El club radicado en la castellonense Vila-Real, que partía hacia Anfield con una exigua ventaja (1-0, gol de Adrián López sobre la hora), ilumina, quizá, la personificación de la paleta irresistible que propulsa la sonrisa española. Marcelino García Toral, comandante e ideólogo del aspecto de tono grave y resistente que portaba el Submarino Amarillo en su aventura más profunda y realista entre las huestes europeas (tras el agónico resbalón sufrido en las semis de Champions que regalaron al Arsenal su primera final en la élite continental, cuando Forlán y Riquelme homenajeaban el obrar latinoamericano en su digno reducto), ha estructurado una trama líquida en su plan, capaz de reproducir el esquema prototípico culé de posesión, con suficiente precisión, o adoptar la especificidad del estudio de situaciones que ensalza el repliegue del Atlético, con un rigor parangonable. La ganancia de regularidad en el achique, que cercenó a ofensivas tan aclamadas como la del Nápoles (Higuaín, Callejón, Hamsik, Insigne y Mertens), en dieciseisavos, y supo proponer y vigilar a transiciones efervescentes como la del Bayer Leverkusen, en octavos, redondeó una aclimatación a la competición que mantiene a los levantinos con la cuarta plaza liguera facturada y merecida, la que les devuelve a la Liga de Campeones, después de un arranque de ejercicio dubitativo. La inclusión de la dinámica pareja Bakambu-Soldado en una fórmula que sigue gravitando sobre la sabiduría en el cortejo del cuero de Denis Suárez, Jonathan Dos Santos y Bruno Soriano, ha encontrado en Pina el elemento que coordina la presión asfixiante sin pelota. Musacchio, Victor Ruiz, Jaume Costa y Mario sostienen la fase defensiva mientras que Areola, promesa gala, irrumpe con firmeza bajo palos. La equilibrada ecuación, tacticista y creativa, que bien puede mutarse exquisita con balón y granítica sin él, asumía el desafío más intrincado de la jornada, ante un Liverpool descorazonado por llevarse una alegría a la boca después de una soberana travesía por el desierto.

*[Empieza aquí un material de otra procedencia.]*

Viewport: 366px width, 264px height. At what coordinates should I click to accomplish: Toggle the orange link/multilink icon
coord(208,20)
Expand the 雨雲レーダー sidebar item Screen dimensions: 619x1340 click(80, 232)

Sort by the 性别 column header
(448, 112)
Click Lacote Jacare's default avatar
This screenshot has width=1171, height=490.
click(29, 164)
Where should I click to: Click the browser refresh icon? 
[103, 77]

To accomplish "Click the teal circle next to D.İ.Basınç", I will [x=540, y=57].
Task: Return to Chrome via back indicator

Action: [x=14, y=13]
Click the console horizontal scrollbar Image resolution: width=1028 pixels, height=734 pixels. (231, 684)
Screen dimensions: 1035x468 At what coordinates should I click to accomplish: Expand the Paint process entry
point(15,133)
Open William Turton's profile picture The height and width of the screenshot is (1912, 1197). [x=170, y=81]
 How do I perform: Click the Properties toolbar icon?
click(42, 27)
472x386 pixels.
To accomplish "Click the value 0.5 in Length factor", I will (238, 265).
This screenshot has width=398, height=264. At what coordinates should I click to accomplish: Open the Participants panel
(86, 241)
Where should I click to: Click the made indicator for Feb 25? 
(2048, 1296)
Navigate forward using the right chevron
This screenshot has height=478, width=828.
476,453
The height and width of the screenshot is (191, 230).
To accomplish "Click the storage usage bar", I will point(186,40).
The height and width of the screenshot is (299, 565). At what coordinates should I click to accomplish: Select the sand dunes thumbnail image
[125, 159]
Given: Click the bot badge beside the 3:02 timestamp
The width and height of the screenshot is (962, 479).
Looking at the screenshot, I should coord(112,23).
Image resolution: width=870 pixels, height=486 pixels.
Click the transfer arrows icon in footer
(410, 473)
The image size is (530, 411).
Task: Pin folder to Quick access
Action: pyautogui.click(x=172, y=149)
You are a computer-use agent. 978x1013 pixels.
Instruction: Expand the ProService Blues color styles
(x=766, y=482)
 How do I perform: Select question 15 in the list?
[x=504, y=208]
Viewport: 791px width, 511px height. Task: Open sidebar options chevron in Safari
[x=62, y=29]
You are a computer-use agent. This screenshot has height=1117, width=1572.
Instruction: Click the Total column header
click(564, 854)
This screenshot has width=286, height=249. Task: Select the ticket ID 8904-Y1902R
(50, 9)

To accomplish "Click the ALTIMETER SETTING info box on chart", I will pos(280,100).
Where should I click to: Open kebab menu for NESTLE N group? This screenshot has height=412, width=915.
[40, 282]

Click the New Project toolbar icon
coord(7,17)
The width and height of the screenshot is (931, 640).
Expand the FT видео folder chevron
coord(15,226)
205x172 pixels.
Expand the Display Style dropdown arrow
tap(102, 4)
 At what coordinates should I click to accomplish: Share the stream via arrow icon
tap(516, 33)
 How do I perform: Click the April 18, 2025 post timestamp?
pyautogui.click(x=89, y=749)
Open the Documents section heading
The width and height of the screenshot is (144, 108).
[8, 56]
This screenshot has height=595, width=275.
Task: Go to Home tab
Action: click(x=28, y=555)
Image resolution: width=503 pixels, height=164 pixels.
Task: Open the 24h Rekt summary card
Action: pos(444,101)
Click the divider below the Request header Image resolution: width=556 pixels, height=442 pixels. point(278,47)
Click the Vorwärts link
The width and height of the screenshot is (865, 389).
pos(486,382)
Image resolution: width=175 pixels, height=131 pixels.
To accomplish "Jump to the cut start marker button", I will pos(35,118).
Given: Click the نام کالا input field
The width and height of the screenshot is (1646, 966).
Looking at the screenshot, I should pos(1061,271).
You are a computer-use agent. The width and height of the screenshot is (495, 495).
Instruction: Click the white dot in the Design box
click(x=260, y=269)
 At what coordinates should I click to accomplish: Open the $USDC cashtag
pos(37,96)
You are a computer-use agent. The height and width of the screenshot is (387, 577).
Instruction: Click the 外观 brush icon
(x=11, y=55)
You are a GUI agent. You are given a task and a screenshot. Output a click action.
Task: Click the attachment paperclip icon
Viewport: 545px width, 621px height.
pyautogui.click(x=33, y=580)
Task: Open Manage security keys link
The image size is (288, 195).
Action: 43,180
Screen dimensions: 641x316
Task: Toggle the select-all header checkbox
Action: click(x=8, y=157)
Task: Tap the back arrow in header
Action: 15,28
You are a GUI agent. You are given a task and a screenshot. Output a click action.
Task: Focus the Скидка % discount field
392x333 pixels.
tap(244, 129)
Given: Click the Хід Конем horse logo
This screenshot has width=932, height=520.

No obtuvo el premio ansiado el Villarreal, que se volvió a quedar a un salto de hacer cima. La escurridiza bandada atacante de los reds, con Firmino, Sturridge y Coutinho congraciados en su noche de catarsis, se descubrió legitimada para agujerear la apuesta replegada de Marcelino. El precoz gol en propia meta transigido por Bruno (séptimo minuto) condicionó sobremanera la atmósfera, ferviente en lo relativo al graderío, y la barricada amarilla no supo detectar vías de respiro a la contra ni enfoscar los desajustes que patrocinaban una tormenta de chuts sobre Areola que no remitiría hasta el 3-0 final. Pero su progreso sostenido desde que ascendiera a Primera en el 2000 (con el laurel situado en el subcampeonato sellado en la Liga 2007-08), si bien no ha redundado en trofeos, sí entraña el patrón, en procedimiento y distinción, que provee la buenaventura contemporánea española. Exportadora de talento sobre la hierba, en los banquillos o arriba, en los despachos. De nombres y de arquetipos. La llama que esbozaba el colapso tras la Eurocopa de 2012 y aquel 4-0 a Italia como capulina no ha sido corroborada en la esfera de los clubes. No obstante, España opta a volver a alzar el puño, por tercera vez sucesiva, en los certámenes más relevantes. A volver a trascender. El acontecer monopolístico nacional no aparenta voluntad de remitir. Esta vez desprovisto de uniformidad de criterios. Cuando la cara del balompié se encarece y exige un conocimiento más amplio de su dinámica, de sus automatismos, cada pieza debe resplandecer en ataque y en defensa y desaparecen los especialistas, La Liga, todavía en desventaja organizativa, sigue impulsando su estirpe de jefatura. Con o sin 'tiqui-taca'.